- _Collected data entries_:
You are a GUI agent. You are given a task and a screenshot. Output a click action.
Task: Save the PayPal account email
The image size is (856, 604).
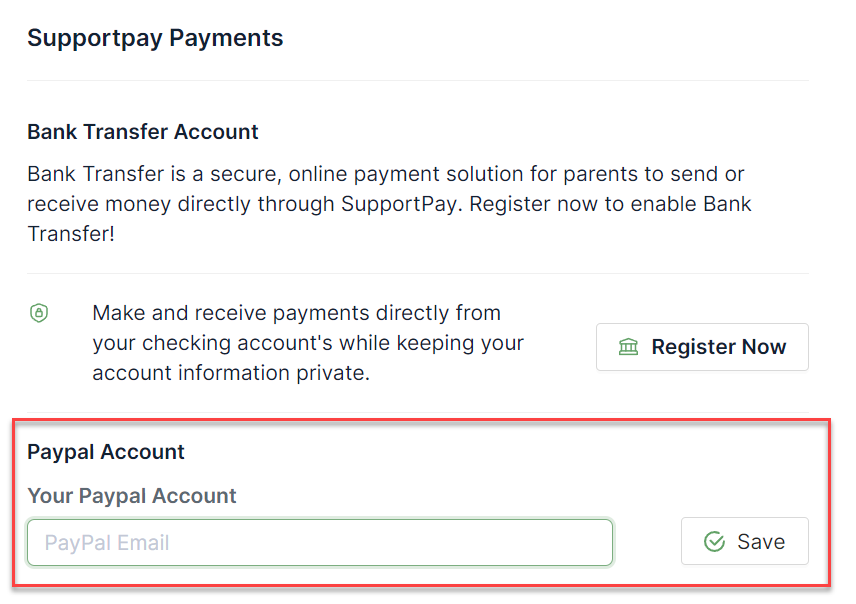[x=745, y=541]

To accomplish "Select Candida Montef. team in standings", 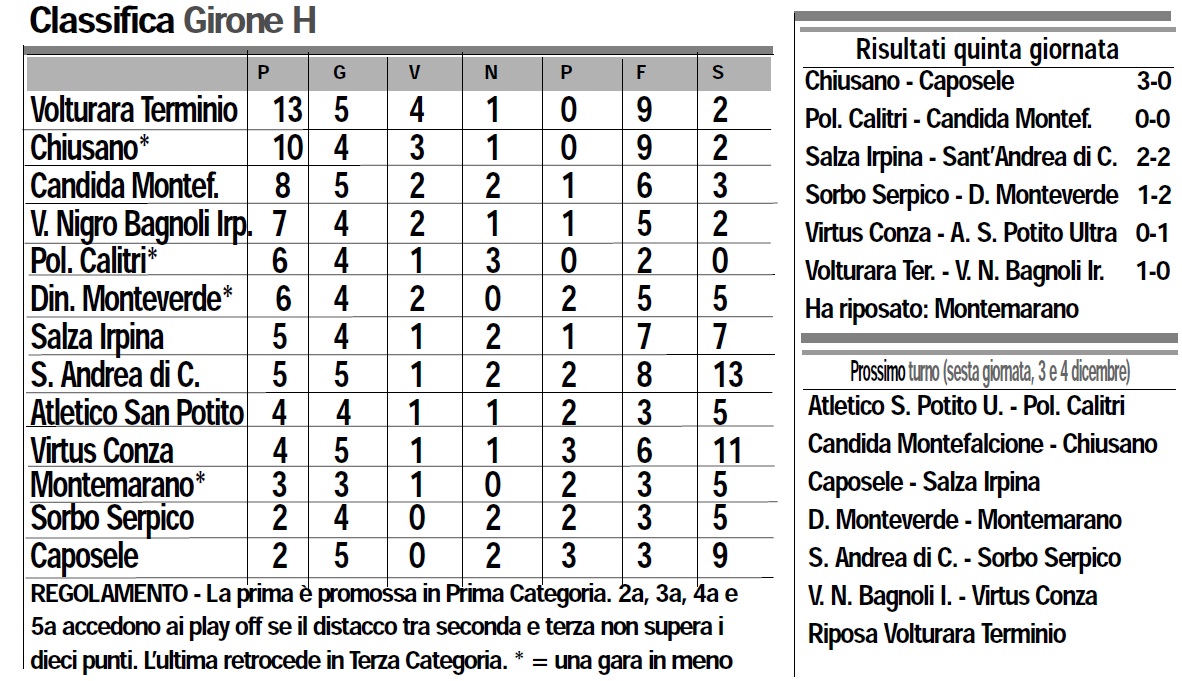I will [x=124, y=185].
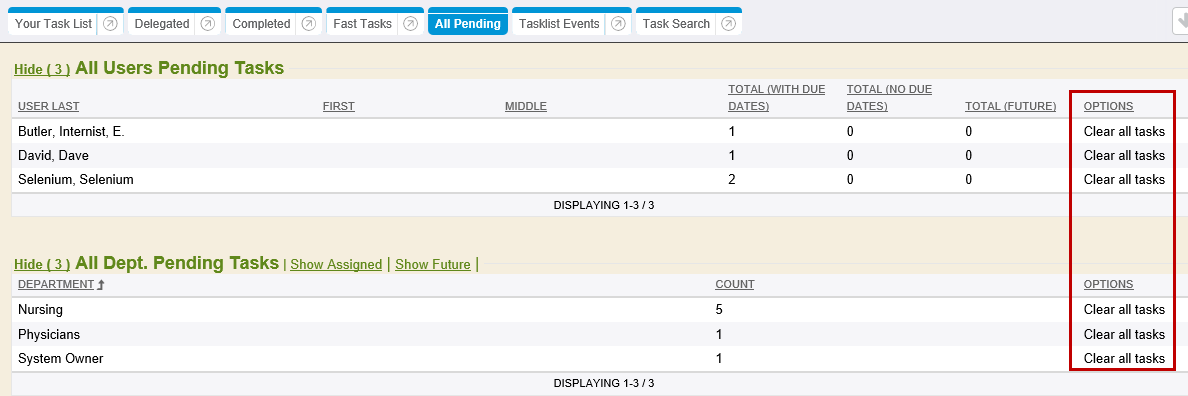
Task: Pop out the Tasklist Events arrow icon
Action: [x=617, y=23]
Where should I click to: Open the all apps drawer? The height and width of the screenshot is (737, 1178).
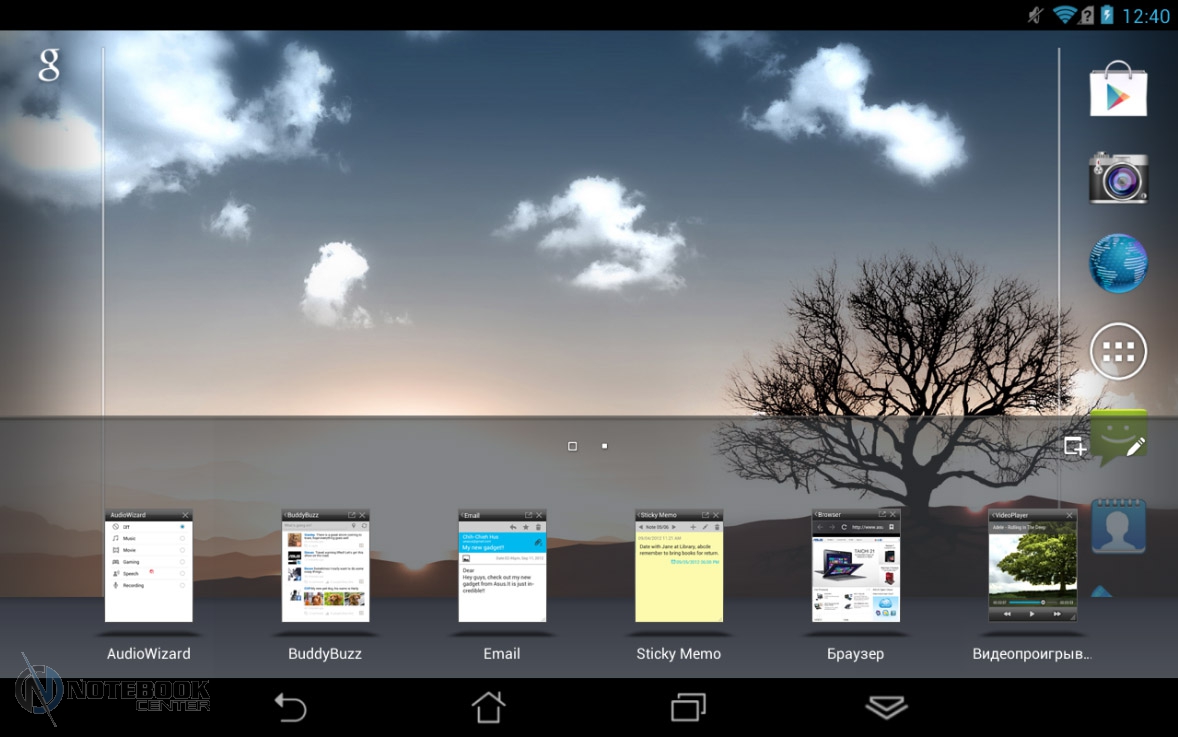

- _Aim of the task_: Which of the lines above carry the string "click"? Copy every one.

- _Problem solution_:
You are a GUI agent. You are given a task and a screenshot. Output a click action.
Where should I click to: Open the all apps drawer? The height and width of the screenshot is (737, 1178).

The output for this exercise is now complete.